How S.O.U.L. has helped:

  • S.O.U.L. provides outreach opportunities with local midwives. Ultrasonography helps families prepare for safe deliveries, including determining date of delivery and position of the baby

  • S.O.U.L. also provides maternal health classes to teach women the normal signs of labor so that they can get to their delivery location in a timely manner and covers the dangerous signs to look for which could trigger the women to go to a hospital sooner

  • S.O.U.L. provides “Mama Kits” with supplies that the mothers can bring with them to the hospital at the time of labor.  The “Mama kits” act as an incentive to get women to attend the maternal health classes

  • S.O.U.L. is starting the process of using an emergency vehicle for faster transports of pregnant women

  • Due to overcrowding of public hospitals and delay of care, S.O.U.L. is hoping to create a local birthing center to assist with this problem and overall improve the care of mothers and babies




  • It is highly recommended that women have many follow ups with a nurse, midwife, or doctor post delivery to assess the baby's health, growth, feeding, and any other issues (2 weeks, 2 months, 4 months check-up, etc.)

  • Women stay at home initially for maternity leave and is more of a shared involvement of both the mother and father

  • Babies are breastfed and then transitioned to formula or milk, then are transitioned to soft foods when they reach a certain age


  • Postpartum follow up does not appear to be as set in stone. The mothers may wait to take the children to the doctor or clinic only when they are sick instead of taking preventative measures

  • It appears that most babies are breastfed and then transitioned straight to soft foods. Does not appear to be as strict of a timeline of when to transition the baby to different foods

  • Women often stay home with the children while the husbands/men are working to make money to provide. Appears to be slightly less of a shared involvement of the mother and father



  • S.O.U.L. teaches the women about postpartum depression and what the women may expect after birth

  • S.O.U.L has offered maternal health classes to men to get them more involved in both the labor and postpartum stages so they can know what to expect and how to help  

  • S.O.U.L. has collaborated with the governmental health organization to send general text messages to mothers from the beginning of their pregnancy up to 6 months after the baby is born. The mother will receive helpful educational messages throughout this time including helpful tips on subjects such as lactation, antenatal visits, maternal diet, and maternal health. The mother cannot ask questions through this service, but hopefully this can be expanded to include that service in the future.
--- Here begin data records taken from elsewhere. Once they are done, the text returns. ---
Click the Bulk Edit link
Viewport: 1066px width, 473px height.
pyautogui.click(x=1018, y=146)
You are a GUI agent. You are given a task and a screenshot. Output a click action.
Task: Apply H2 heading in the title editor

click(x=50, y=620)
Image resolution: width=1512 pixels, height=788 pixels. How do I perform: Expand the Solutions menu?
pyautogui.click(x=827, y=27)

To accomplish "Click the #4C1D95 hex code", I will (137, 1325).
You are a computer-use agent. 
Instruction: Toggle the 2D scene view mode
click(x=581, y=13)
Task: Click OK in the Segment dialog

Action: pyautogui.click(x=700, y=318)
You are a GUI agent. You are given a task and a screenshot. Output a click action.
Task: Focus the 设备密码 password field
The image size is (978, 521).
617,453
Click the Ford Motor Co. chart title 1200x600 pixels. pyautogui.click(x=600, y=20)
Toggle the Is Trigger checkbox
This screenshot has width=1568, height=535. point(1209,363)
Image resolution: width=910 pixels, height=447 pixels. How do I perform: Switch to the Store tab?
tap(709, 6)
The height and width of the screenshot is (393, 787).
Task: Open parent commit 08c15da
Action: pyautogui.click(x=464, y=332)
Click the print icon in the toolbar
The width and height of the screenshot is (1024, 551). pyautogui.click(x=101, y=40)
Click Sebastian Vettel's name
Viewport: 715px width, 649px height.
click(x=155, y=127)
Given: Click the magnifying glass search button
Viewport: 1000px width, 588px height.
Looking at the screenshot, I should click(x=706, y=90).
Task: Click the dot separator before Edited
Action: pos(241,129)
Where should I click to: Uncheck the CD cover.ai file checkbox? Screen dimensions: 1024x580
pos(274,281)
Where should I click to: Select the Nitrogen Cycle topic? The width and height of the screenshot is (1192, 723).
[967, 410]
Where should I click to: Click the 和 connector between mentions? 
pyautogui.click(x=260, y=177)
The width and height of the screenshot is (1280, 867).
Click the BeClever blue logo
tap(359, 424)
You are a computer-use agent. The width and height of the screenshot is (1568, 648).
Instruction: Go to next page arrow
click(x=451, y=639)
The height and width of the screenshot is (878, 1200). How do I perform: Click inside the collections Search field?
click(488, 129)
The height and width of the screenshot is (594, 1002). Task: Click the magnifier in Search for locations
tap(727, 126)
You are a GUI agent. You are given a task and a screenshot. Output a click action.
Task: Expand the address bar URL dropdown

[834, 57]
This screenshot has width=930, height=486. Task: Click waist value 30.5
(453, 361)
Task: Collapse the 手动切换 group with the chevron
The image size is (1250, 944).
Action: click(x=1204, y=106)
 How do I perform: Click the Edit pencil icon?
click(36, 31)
So what I learned in a nutshell….

Now as you can see, there are many differences between maternal health in the United States and in the areas of Uganda that I visited. After my visit, I believe that S.O.U.L. Foundation is truly doing so much to improve maternal health education in Kyabirwa in attempts to ultimately decrease infant and mother deaths. If I had to make one overall conclusion from my time here in Uganda, it would be that the quality and presence of maternal health education and practices around the world depends almost entirely on the resources that are available.

If any country in the world is given the resources to provide proper education for expecting mothers and adequate supplies for safe deliveries, the importance of maternal health would grow and outcomes would improve! Luckily, S.O.U.L. Foundation has become a vital resource to Kyabirwa and its neighboring villages. From what I can see, the resources that S.O.U.L. Foundation provides will continue to grow and impact more people every day!